The like button and push notifications are considered some of the most toxic elements of social media, according to a new poll.
More than 2,000 people ranked triggering content – the kind of posts that remind users of a negative experience – as the number one troubling feature on social networking sites.
The findings come ahead of Scroll Free September, a month-long campaign led by the Royal Society for Public Health (RSPH), which encourages users to take a break from platforms such as Instagram and Twitter for the duration of September.
The initiative follows the establishment of health awareness months such as Dry January, when people cut back on alcohol, and Stoptober, when smokers are encouraged to quit.
2019 is Scroll Free September’s second year in action, aimed at encouraging users to build a balanced, positive and meaningful relationship with platforms amid increased concern about their impact on mental health.
This year it will also promote giving up online gambling for a month.
The like button was voted as the second most toxic element of social media, in a survey of 2,108 people, followed by push notifications – the alerts which appear on smartphones to inform users about content received on their social media accounts.
Almost a quarter (24%) of 18 to 24-year-olds said they see the most toxic element to be push notifications.
Campaigners behind the research said social media giants must build their platforms to encourage meaningful use.
“While we welcome steps by industry to mitigate harms related to social media use, it is notable that two of the most toxic elements of platforms are the like button and push notifications – elements specifically created by social media companies themselves,” said Shirley Cramer, chief executive of RSPH.

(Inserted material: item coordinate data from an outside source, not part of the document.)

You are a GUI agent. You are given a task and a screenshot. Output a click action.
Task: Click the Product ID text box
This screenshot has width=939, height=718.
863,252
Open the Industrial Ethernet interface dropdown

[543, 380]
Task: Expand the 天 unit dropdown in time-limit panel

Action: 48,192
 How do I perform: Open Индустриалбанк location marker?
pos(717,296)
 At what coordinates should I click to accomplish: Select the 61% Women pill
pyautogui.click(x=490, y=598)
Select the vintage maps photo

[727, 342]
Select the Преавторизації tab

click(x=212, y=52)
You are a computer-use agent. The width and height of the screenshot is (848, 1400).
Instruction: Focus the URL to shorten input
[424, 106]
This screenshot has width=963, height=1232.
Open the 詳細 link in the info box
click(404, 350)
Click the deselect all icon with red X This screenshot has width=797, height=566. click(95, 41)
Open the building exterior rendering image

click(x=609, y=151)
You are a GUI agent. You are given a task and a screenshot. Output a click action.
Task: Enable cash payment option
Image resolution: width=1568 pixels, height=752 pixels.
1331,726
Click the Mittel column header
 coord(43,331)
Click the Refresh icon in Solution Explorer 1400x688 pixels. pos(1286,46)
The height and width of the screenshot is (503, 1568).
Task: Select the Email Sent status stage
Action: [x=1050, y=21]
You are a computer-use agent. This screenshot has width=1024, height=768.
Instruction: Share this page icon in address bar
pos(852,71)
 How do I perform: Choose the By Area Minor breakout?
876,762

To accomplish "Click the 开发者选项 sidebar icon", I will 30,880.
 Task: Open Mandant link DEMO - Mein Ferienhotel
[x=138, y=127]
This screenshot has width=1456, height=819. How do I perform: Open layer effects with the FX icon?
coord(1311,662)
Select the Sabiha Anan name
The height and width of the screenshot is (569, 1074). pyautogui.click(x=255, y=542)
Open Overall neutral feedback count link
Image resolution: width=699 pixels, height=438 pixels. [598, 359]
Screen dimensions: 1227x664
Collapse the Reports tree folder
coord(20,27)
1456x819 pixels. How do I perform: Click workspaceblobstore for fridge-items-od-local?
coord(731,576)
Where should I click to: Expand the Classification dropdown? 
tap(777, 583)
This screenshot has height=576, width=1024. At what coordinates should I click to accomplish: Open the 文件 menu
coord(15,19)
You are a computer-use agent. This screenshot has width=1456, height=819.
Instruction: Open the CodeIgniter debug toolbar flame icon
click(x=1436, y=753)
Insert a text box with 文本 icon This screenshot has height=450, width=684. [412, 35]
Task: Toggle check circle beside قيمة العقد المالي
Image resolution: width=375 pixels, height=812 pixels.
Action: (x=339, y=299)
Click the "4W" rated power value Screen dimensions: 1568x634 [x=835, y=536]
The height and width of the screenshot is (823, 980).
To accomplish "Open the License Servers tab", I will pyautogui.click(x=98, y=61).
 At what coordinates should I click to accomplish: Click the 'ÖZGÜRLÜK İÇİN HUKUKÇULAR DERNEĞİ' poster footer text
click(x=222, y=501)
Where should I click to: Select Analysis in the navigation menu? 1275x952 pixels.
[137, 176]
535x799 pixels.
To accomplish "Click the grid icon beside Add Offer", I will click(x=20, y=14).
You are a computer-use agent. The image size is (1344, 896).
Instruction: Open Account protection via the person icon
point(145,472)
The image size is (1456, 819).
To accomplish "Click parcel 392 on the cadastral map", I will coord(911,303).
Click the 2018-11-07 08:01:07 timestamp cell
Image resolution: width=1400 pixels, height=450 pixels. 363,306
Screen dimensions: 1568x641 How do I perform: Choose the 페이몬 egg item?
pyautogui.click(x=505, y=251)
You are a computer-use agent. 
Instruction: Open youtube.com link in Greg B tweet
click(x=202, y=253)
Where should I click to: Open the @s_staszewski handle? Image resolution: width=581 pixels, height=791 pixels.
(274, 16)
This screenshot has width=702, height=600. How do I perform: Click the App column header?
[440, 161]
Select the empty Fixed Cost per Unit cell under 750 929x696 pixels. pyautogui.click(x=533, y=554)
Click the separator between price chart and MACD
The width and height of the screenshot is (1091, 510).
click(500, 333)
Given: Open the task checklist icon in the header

“Along with our campaign to raise public awareness and help users build balanced relationships with social media, there is also a duty of care that falls on industry.
“The architecture of social media must be built to encourage meaningful use and, most importantly, place the user behind the wheel.”
Fear of missing out – commonly known as FOMO – and pressure from celebrities and influencers, also made it into the top five.
Bullying was identified as the most toxic element of social media for almost one in three 16-17-year-olds (31%).
Meanwhile, memes, holding organisations and public figures to account, as well as access to health information, were ranked among the highest meaningful elements.
“We know that excessive social media use often increases young people’s anxiety, body image concerns and sleeping difficulties,” said Jonathan Ashworth MP, shadow health secretary.
“We also know the big social media companies must be held to account when they refuse to take down damaging images or let anti-vaccination nonsense spread easily.
“Excessive social media use is a public health challenge and it is time we took it more seriously.”
A separate survey of more than 900 therapists has highlighted the potentially negative impact of phone usage and social media scrolling upon romantic relationships.
According to 64% of the Counselling Directory members, mobile phone usage is a subject that comes up in private counselling.
The service’s own #ScrollControl campaign with Happiful Magazine found 40% of those who cited mobile phone usage as a problem said it impacts people’s relationships more than in any other area of their lives, mainly causing feelings of rejection, communication breakdown and problems with sexual intimacy.